Ah, don't drag me into the specifics of his case, Brian: what I'm pointing out is well-discussed, Maud Karpeles picture of him as a Fabian Socialist forced to trim to the humours of his day to survive is well known. He was by that time already past his prime, and so that's not unreasonable, whatever the more diehard Communists of more recent times might feel.

What I'm pointing out is that the humours of the day were excessively robust, to the point where one of the leading voices, Kipling, would later regret "If any question why we died - Tell them, because our fathers lied." They were aggressive - for example, the UK had only just come out of the Second Boer War, caused by Cecil Rhodes in promoting the interests of his British South African Company. Nor, for that matter, did those battleships just wash in on the tide! Weapons are the loss-leaders, it's the war which brings in the business, and that kind of promotion was heading in just one direction.

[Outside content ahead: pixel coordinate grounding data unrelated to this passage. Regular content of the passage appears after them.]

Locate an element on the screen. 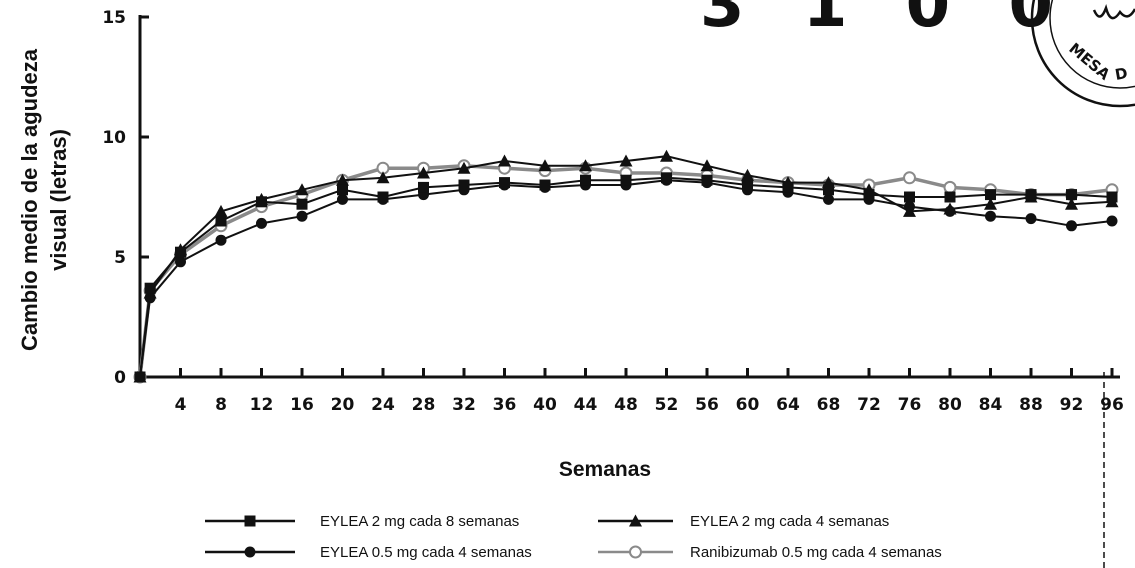 The width and height of the screenshot is (1135, 568). signature-mark is located at coordinates (1114, 12).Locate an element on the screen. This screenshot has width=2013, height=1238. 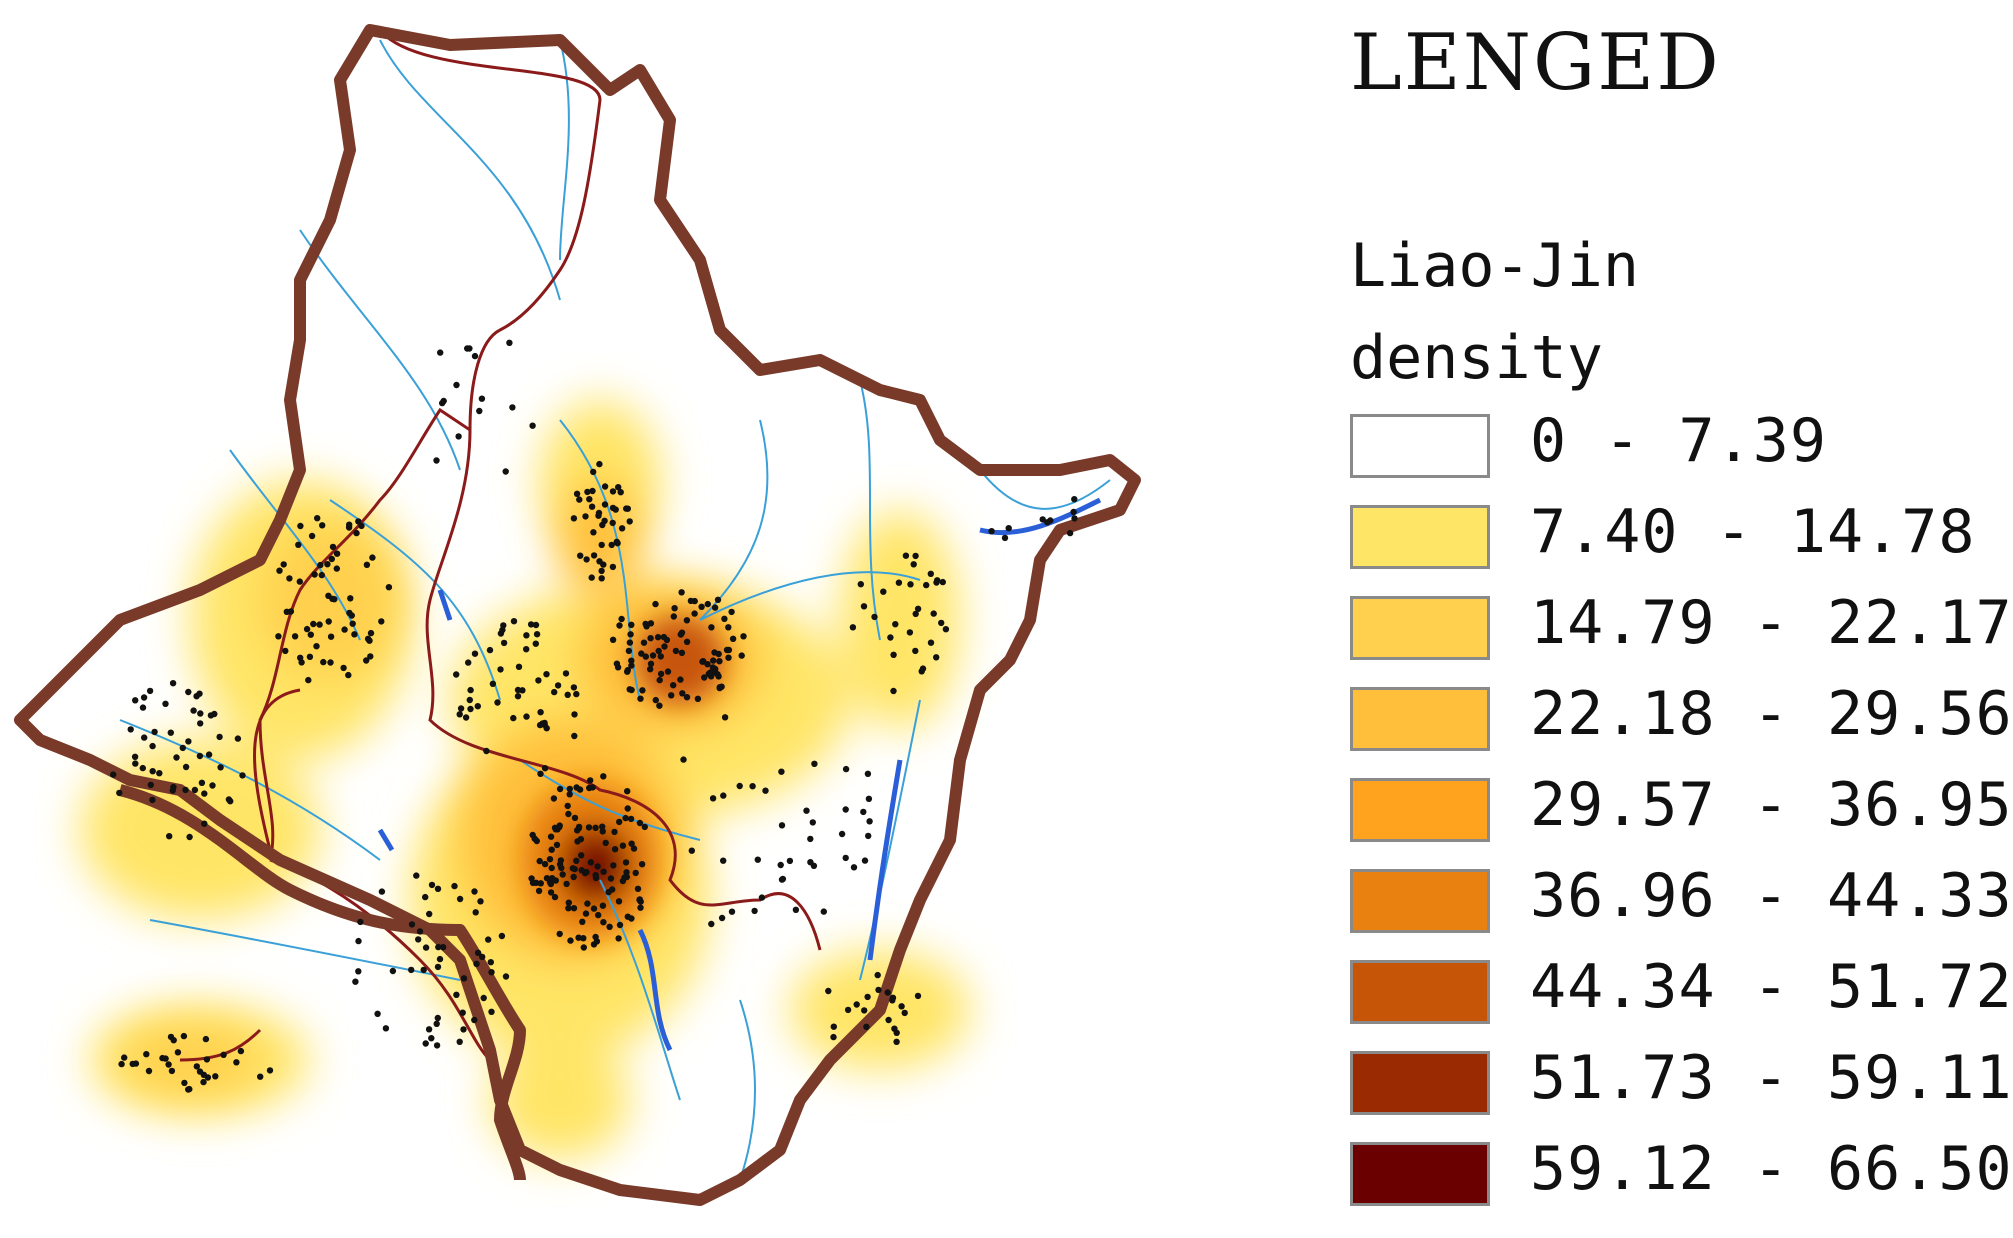
legend-title: LENGED is located at coordinates (1536, 63).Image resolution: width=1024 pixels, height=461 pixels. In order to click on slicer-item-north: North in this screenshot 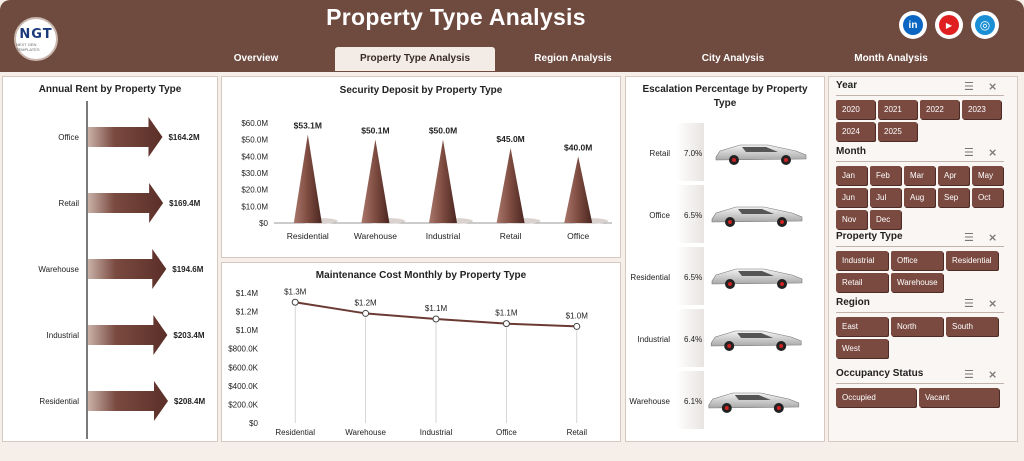, I will do `click(917, 326)`.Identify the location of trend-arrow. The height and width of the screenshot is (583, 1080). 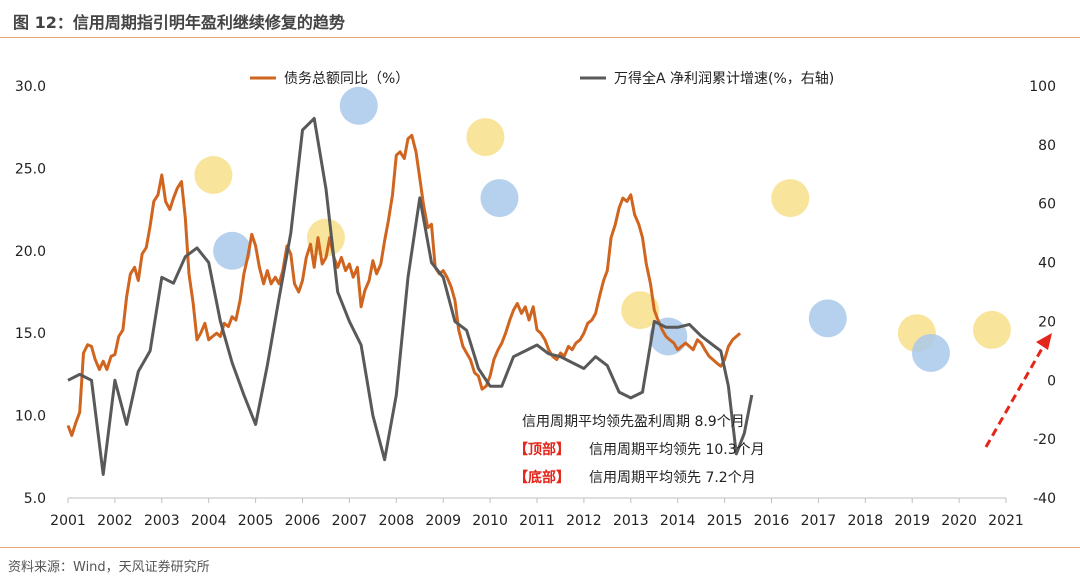
(1018, 390).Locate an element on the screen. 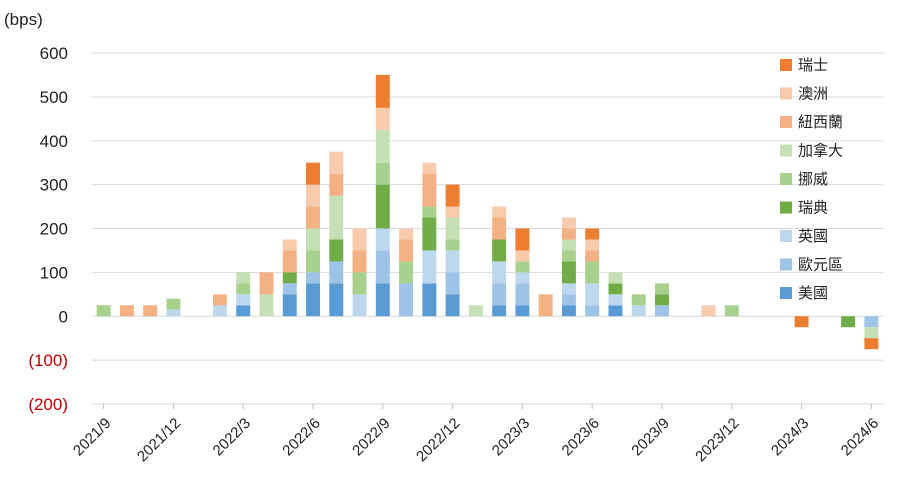 This screenshot has height=496, width=911. x-tick-label: 2022/3 is located at coordinates (232, 437).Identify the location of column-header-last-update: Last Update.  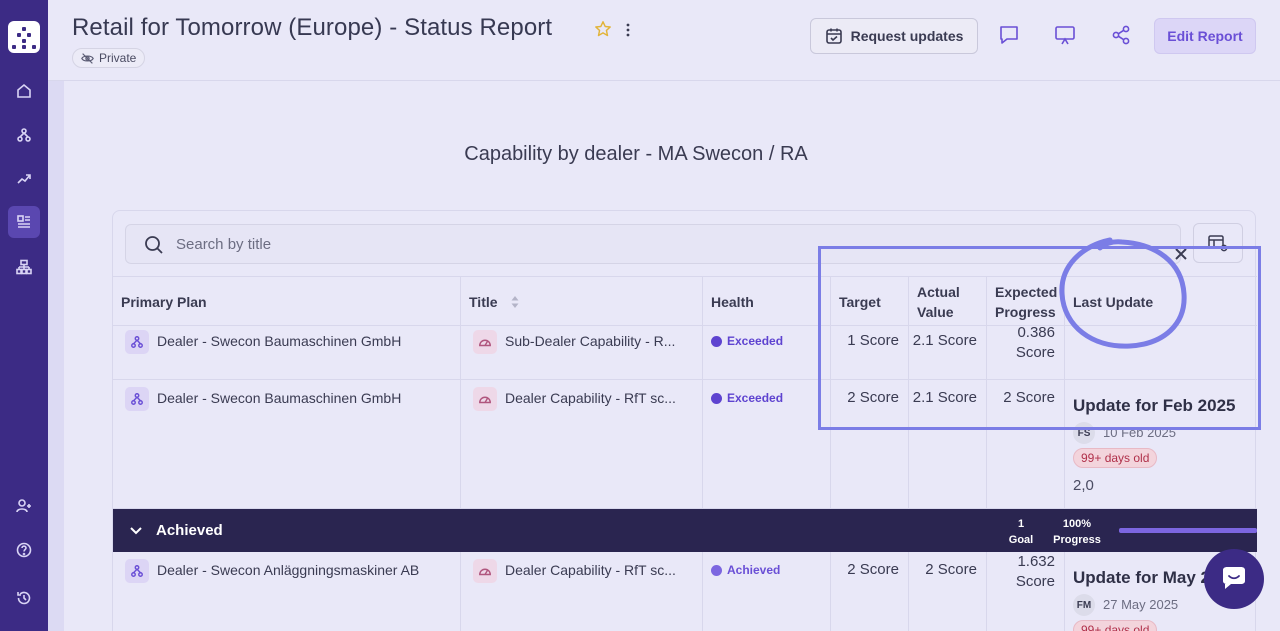
(1114, 302).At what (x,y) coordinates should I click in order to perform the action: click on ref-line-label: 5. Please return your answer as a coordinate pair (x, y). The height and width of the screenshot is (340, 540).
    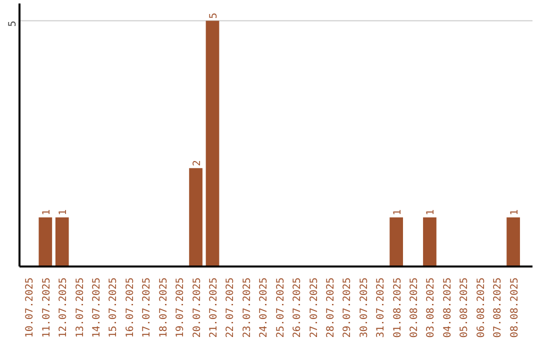
    Looking at the image, I should click on (13, 24).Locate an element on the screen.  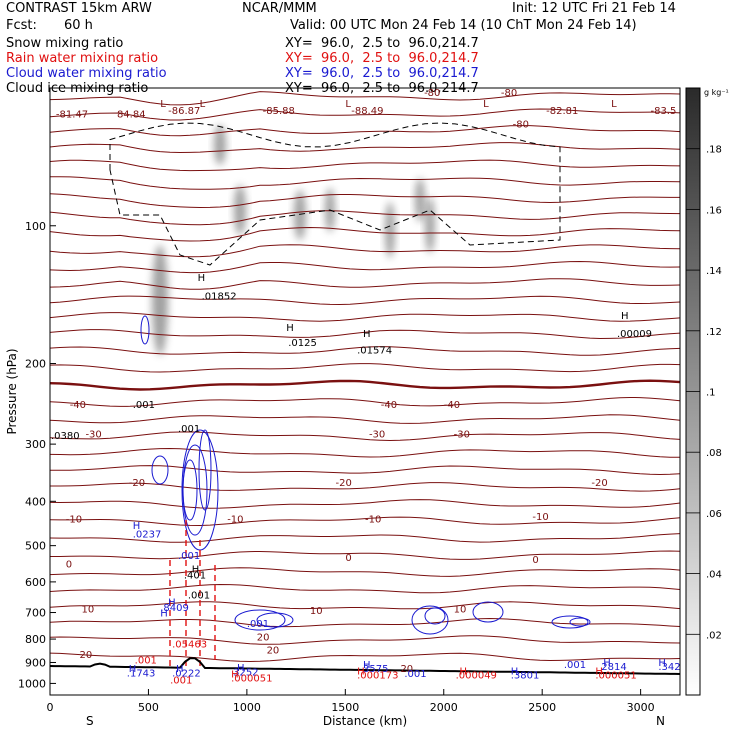
cloud-ice-contours is located at coordinates (335, 194).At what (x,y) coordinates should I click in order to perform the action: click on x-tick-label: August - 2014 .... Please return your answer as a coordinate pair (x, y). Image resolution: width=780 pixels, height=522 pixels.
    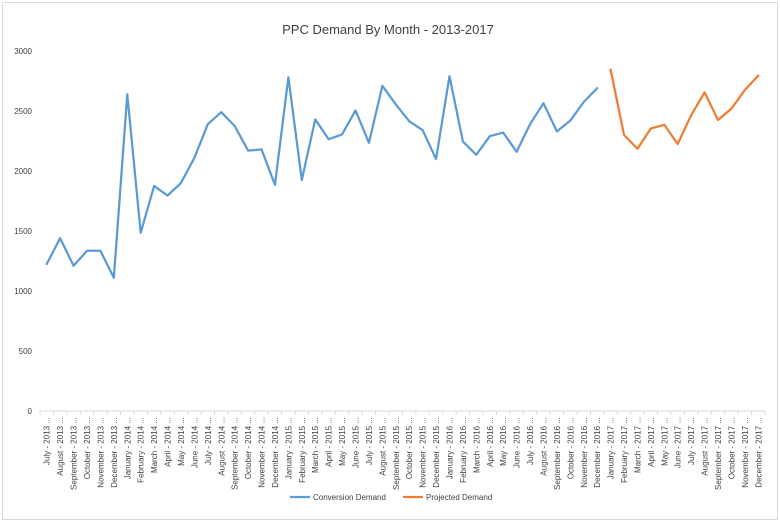
    Looking at the image, I should click on (222, 446).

If Cecil Sharp was caught up in the tide, then we must recognise the fact.

BUT, that is not all there is to say on the subject: the real question is whether it is important, and I don't think it is. Cecil Sharp left his working notes, a legacy to us far wider than the works we commonly know because he and RVW popularised them, and we should not reject that wealth just because we have the scope to be more liberal than his generation had. The entire point of the Take 6 initiative in particular was to make the contents of their collections more readily available. It's now up to us, I think, to take the work onwards by taking a fresh look in the trunk.